The Premier of the Eastern Cape, Oscar Mabuyane, has issued a statement on weddings, traditional and religious ceremonies.
Here is his statement:
We have seen incidents where South African Police Service
Officers were enforcing the regulations of the lockdown throughout the Eastern
Cape Province in relation to stopping the traditional and religious ceremonies.
The work of these SAPS members is commendable. We
thank them for ensuring that where they get reports of people breaking any of
the regulations gazetted for the lockdown, they enforce the regulations and
effect arrests.
Equally, we want to rebuke alleged incidents of brutality
reported to have been meted against the people of the province by some Police
Officers and Soldiers in the province and in other parts of the country.

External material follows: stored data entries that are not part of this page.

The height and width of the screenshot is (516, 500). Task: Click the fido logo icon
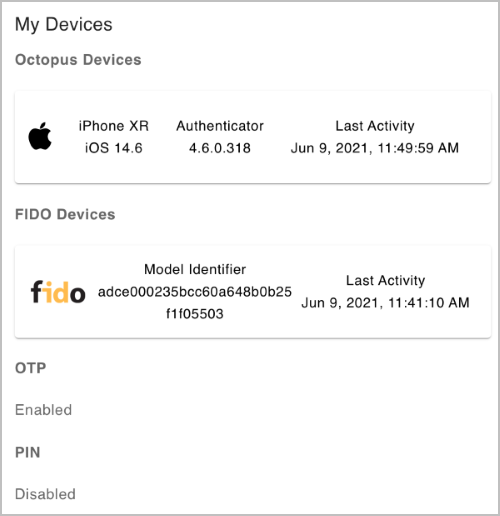tap(58, 292)
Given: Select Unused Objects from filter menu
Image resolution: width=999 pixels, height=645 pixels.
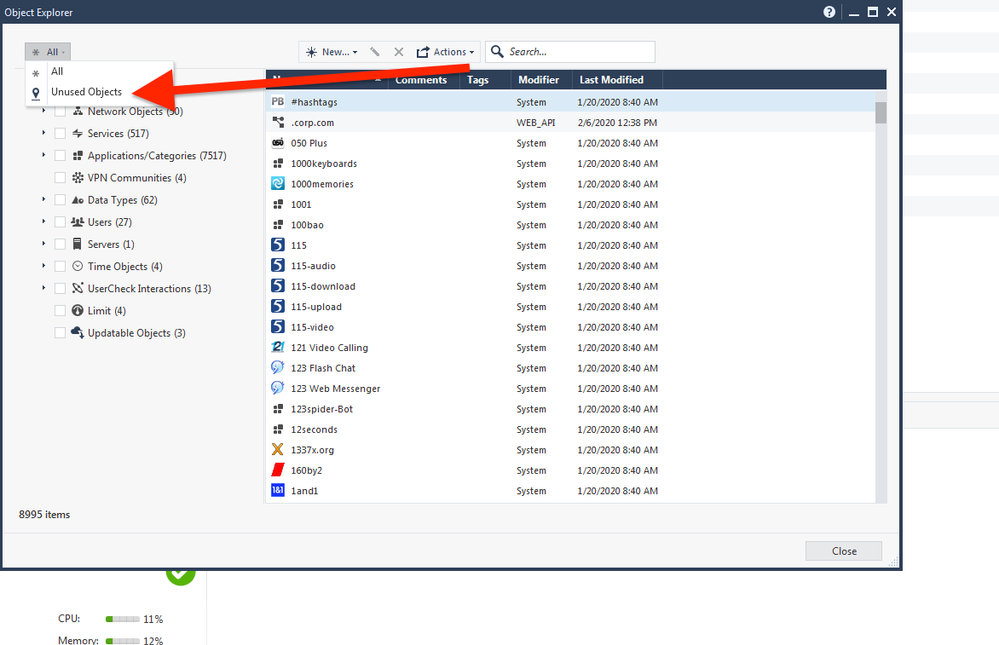Looking at the screenshot, I should coord(86,92).
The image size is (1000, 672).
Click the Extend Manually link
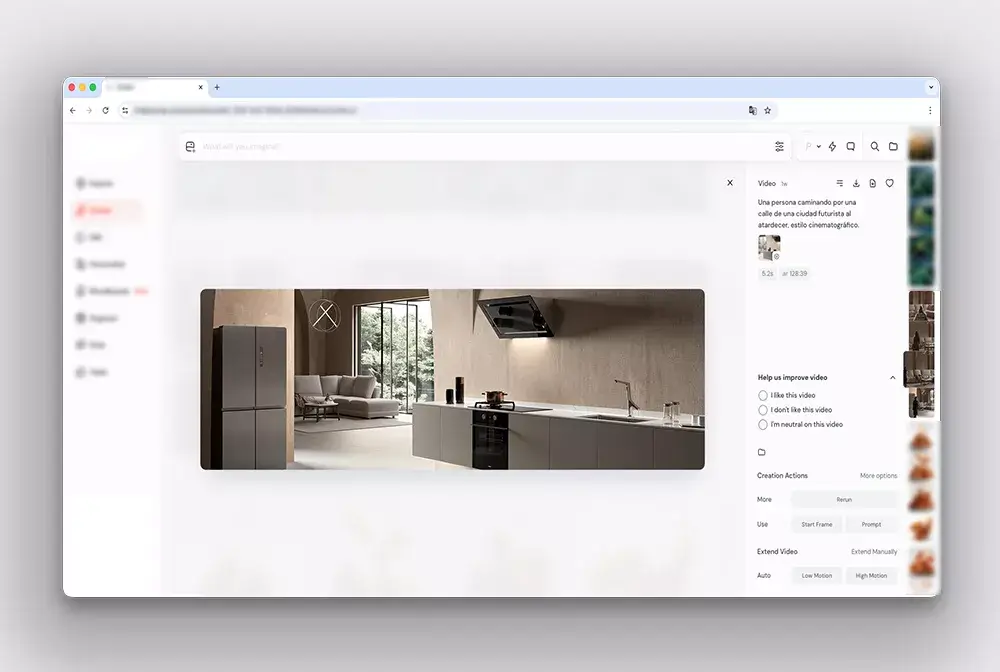tap(873, 552)
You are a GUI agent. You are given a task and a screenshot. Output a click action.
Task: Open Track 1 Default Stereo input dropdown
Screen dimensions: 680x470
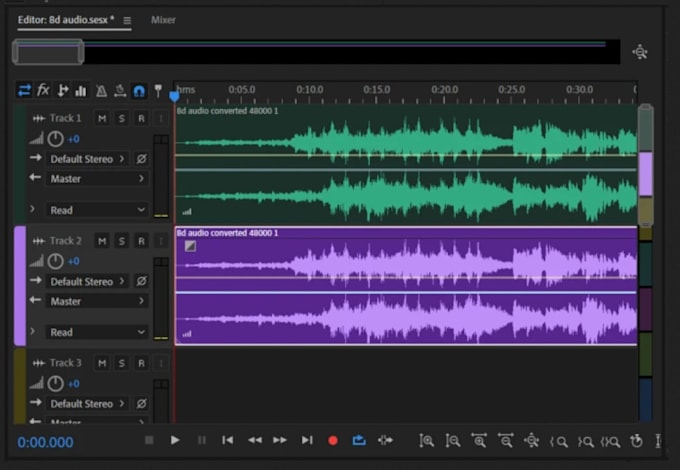click(x=88, y=159)
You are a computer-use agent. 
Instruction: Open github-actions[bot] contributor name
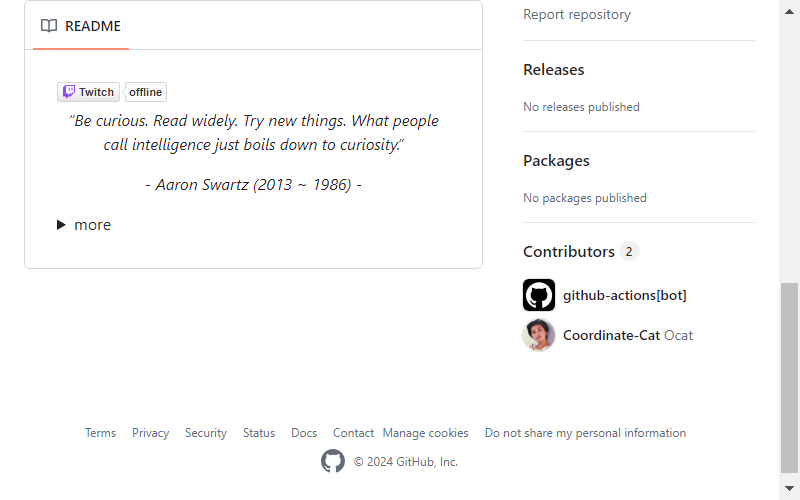[x=624, y=295]

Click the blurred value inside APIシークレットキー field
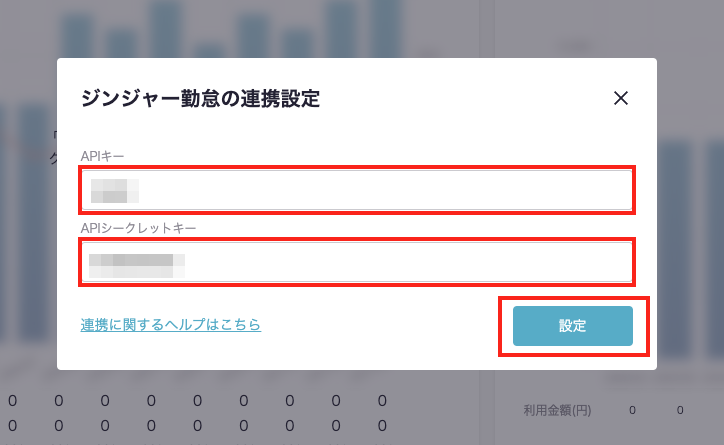tap(136, 264)
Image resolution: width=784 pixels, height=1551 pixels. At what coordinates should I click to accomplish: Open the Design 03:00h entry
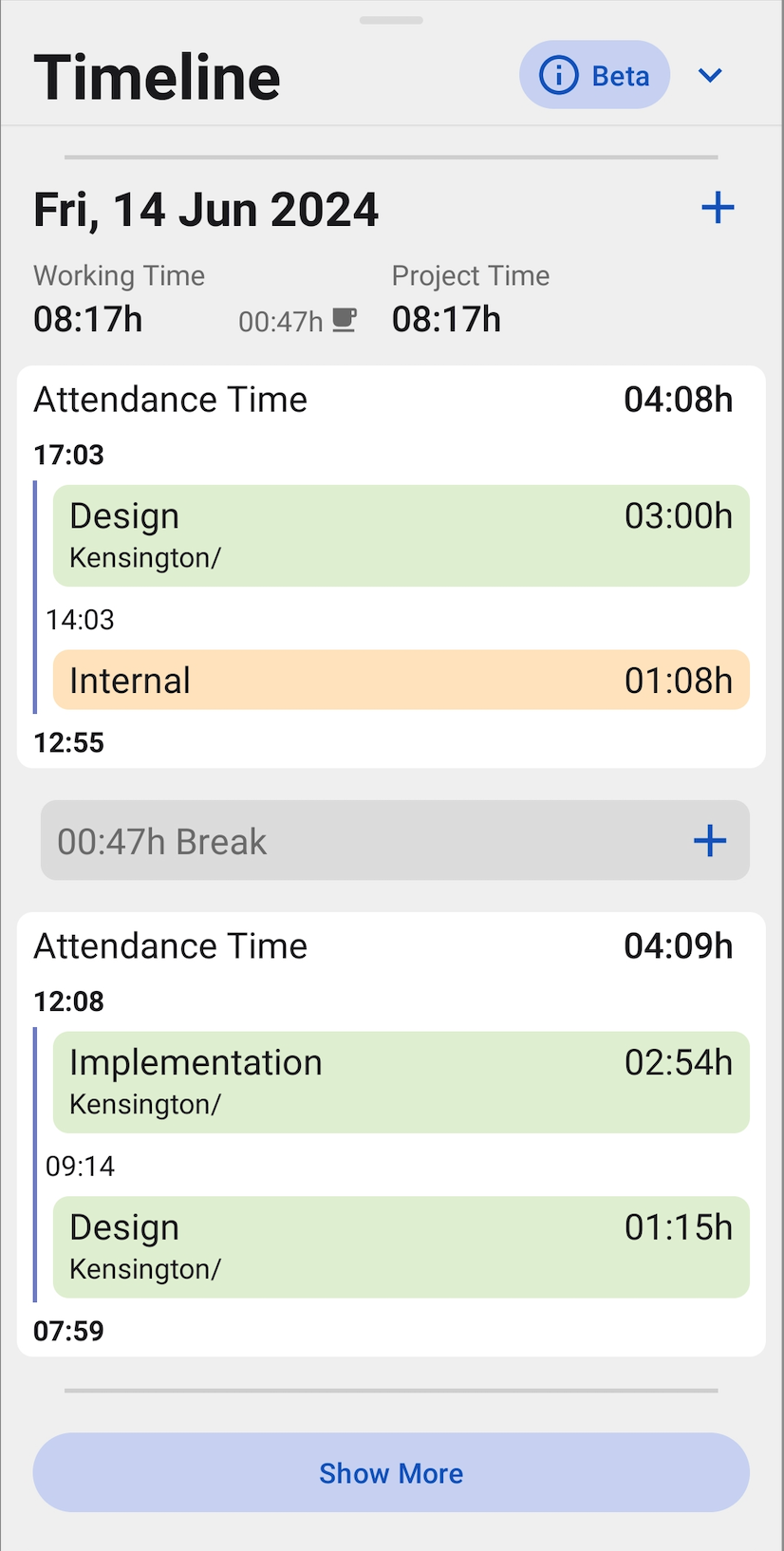(401, 535)
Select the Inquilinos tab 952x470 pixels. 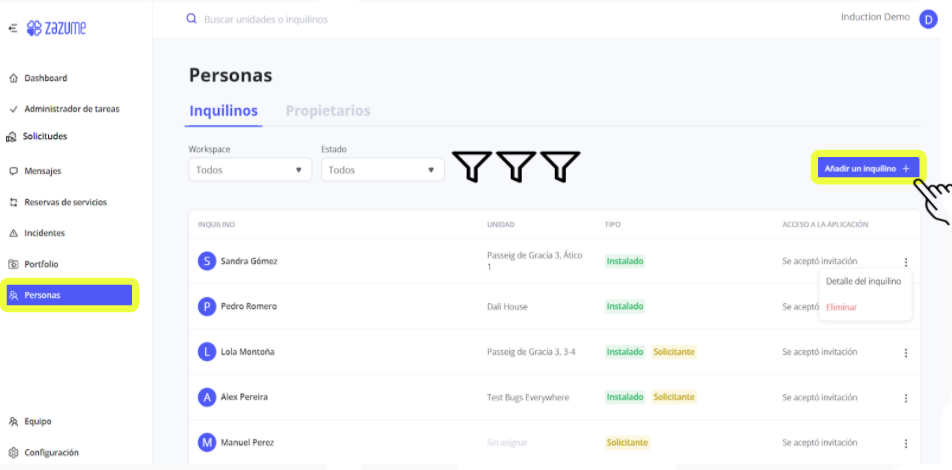point(224,111)
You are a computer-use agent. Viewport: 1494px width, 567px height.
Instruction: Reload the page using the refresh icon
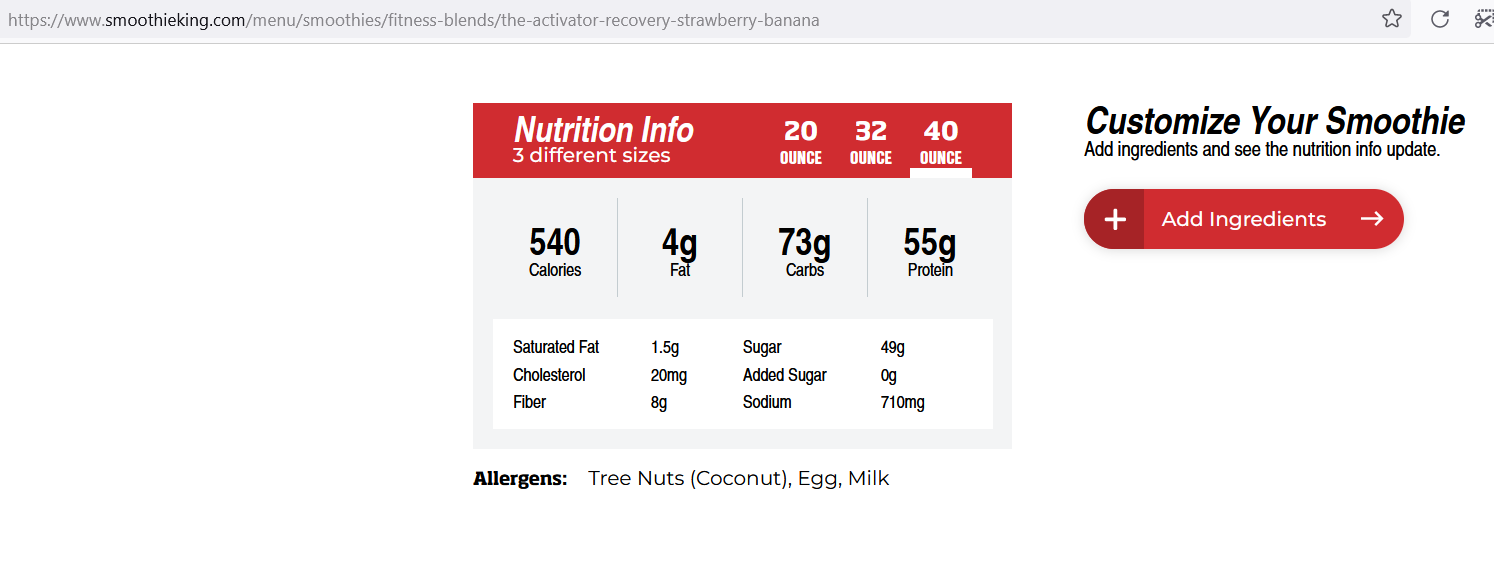click(x=1440, y=19)
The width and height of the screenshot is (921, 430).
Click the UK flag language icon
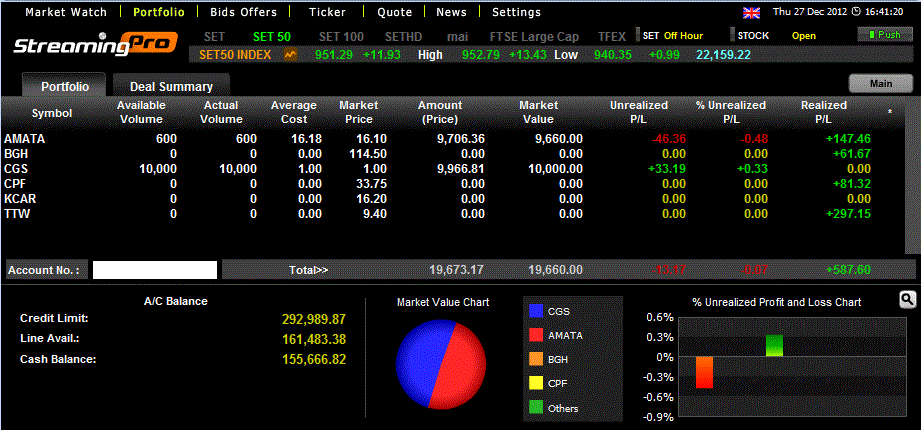coord(751,13)
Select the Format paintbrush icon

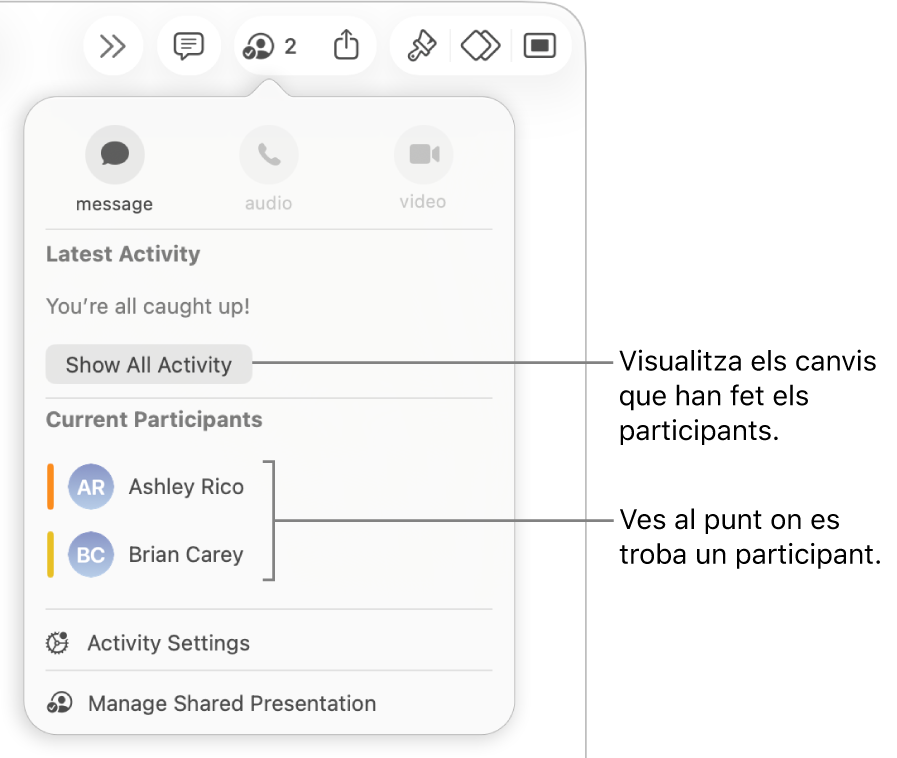point(419,45)
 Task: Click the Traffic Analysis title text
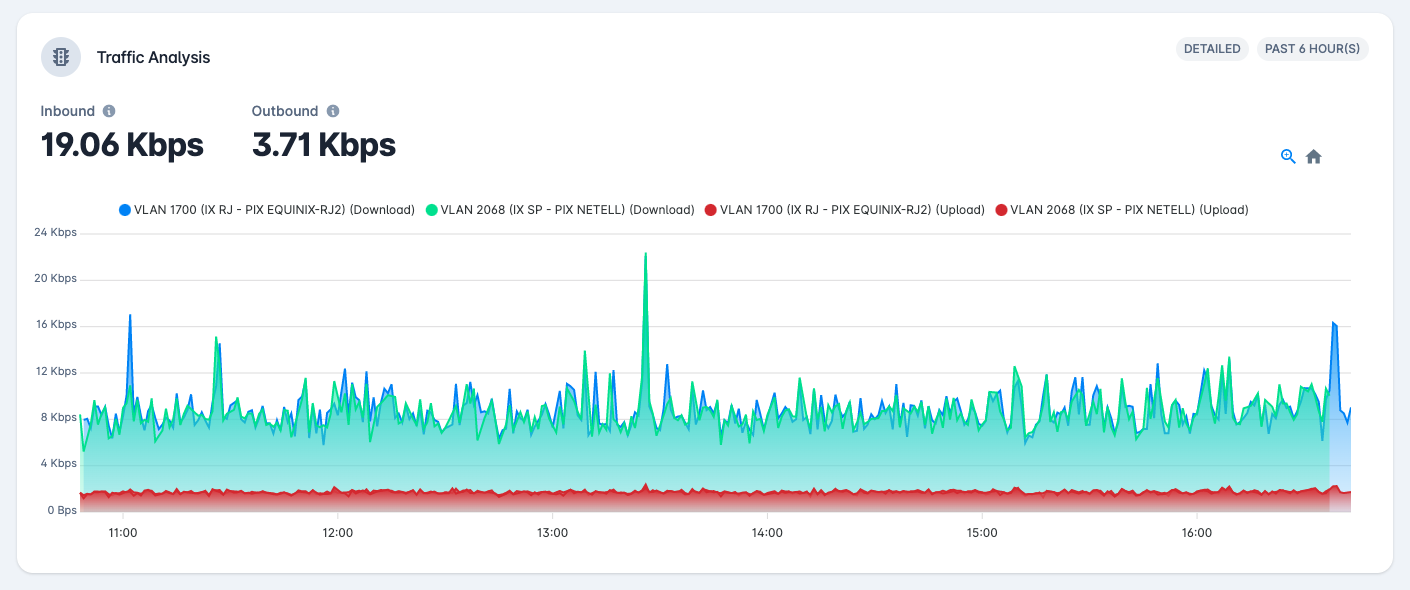click(x=153, y=57)
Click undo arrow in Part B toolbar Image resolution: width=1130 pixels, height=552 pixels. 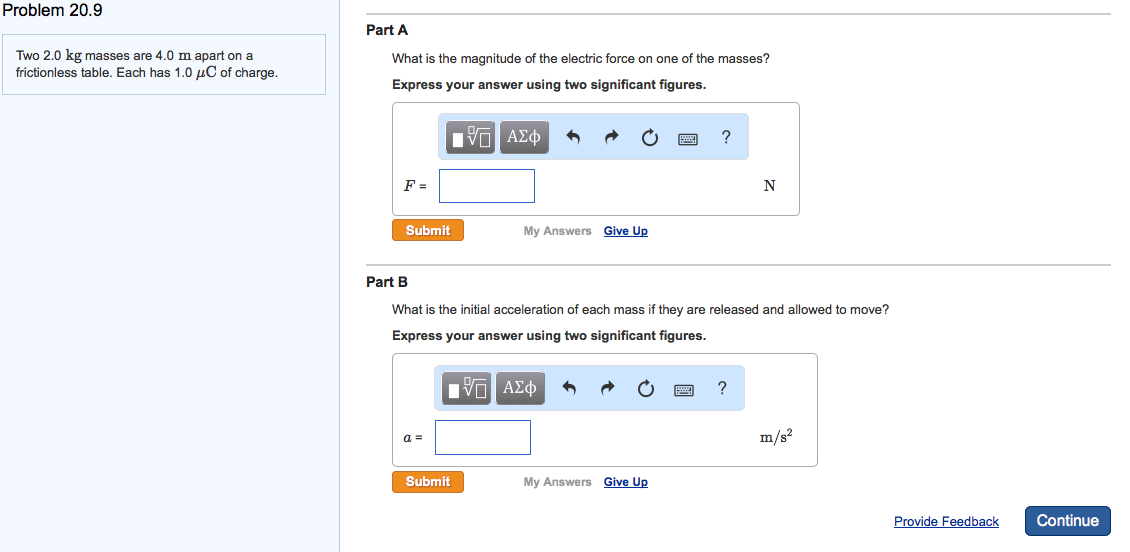[570, 389]
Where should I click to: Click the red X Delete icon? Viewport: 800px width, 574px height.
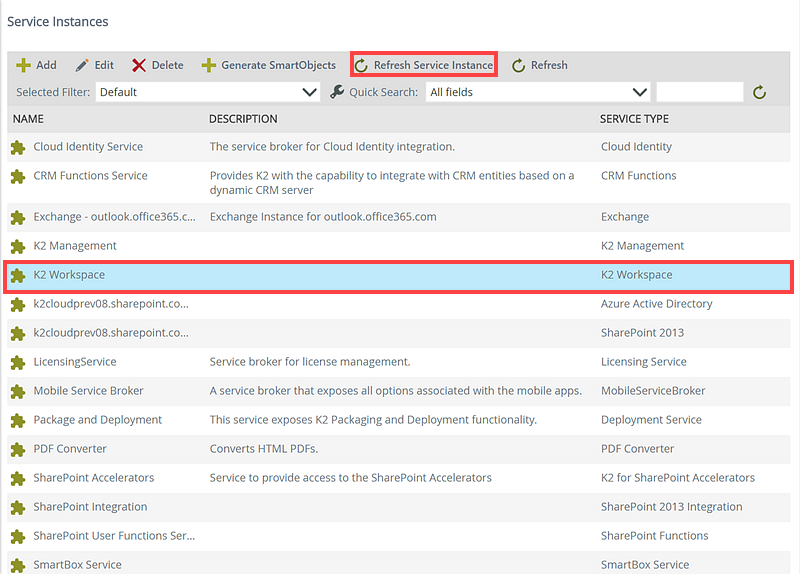(x=139, y=65)
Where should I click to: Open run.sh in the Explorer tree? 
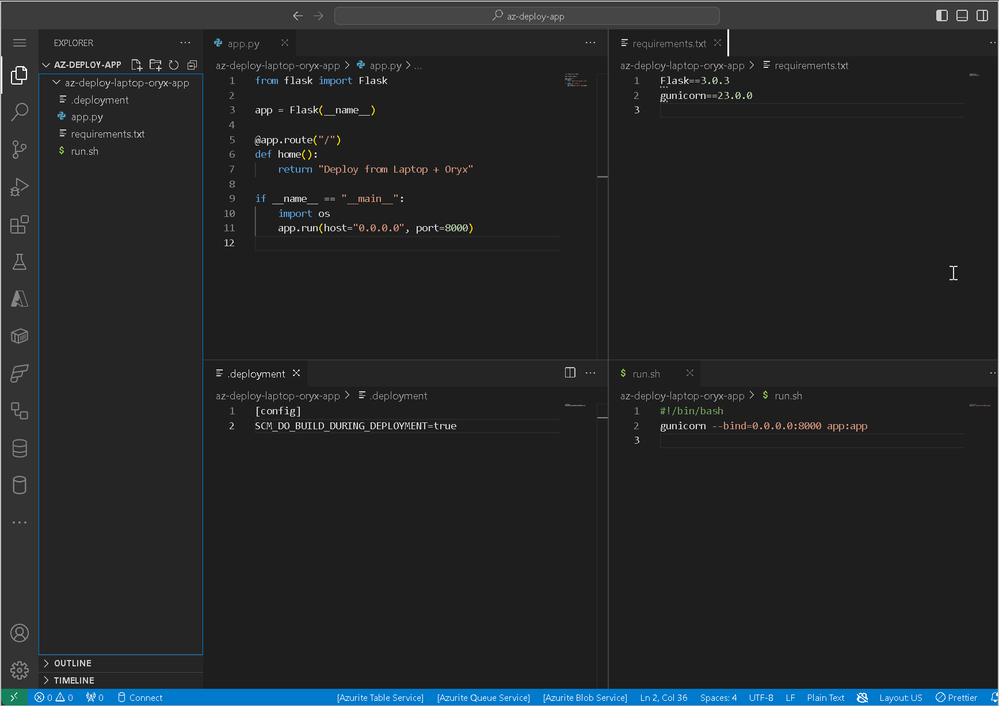click(x=84, y=151)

The duty of law enforcement and the army is to ensure
compliance with legal regulations and not to further break the same
regulations.
We want to call on the people of the province to avoid
breaking the law by adhering to all the regulations that we have put in place
to regulate our lives and activities during the lockdown period.
Government has laid down the regulations saying that there
must be no traditional ceremonies, weddings, religious events, sport activities
and any social gatherings taking place during the lockdown with the exception
of funerals attended by only 50 people per funeral. We are concerned that
some members of our society in urban and rural communities ignore these
regulations by continuing to hold these events and gatherings.
We want to bring to the attention of all the people of
the province that these regulations are in place to protect them from
contracting the virus. Each person in the province must respect these
regulations by adhering to them at all times to avoid arrest and
prosecution.
Going forward, we have now directed that each of the
Ward Councillors in the province must inform people in their wards that are
organising or planning to organise these events to wait until the lockdown is
lifted by President Cyril Ramaphosa.
We expect that the work that has been done by the
South African Police Service Officers in other parts of the province will serve
as a lesson to people that were still planning to organise such events to stop
going ahead until the lockdown is lifted by the President.
We want Councillors to spread this message to the
communities in the wards where they lead so that we don’t see food such as meat
and traditional beer being thrown away again as part of enforcing these
regulations.
We are cautiously optimistic that all the people of the
province will adhere to these regulations because no one wants to experience
what was experienced by those people who did not adhere to the regulations.
Their refusal to adhere to the regulations led to law enforcement officers
ending their gatherings and throwing away the food that was prepared by these
families. Surely no one wants to experience that again, no one wants to
waste their money by organising events when they know they should not be doing
so during the national lockdown.
Adhering to all the regulations of the national lockdown is
for the benefit of all the people of this province and our country. Failure to
adhere to the regulations could lead to increase in the number of people
infected by the coronavirus. This would reverse the gains we have made from the
day the national lockdown started.
We appreciate the compliance and adherence by millions of
the people of our province who still continue to live life according to the
regulations of the national lockdown.
It is such law-abiding citizens that make it possible for us
to flatten the curve by staying at home.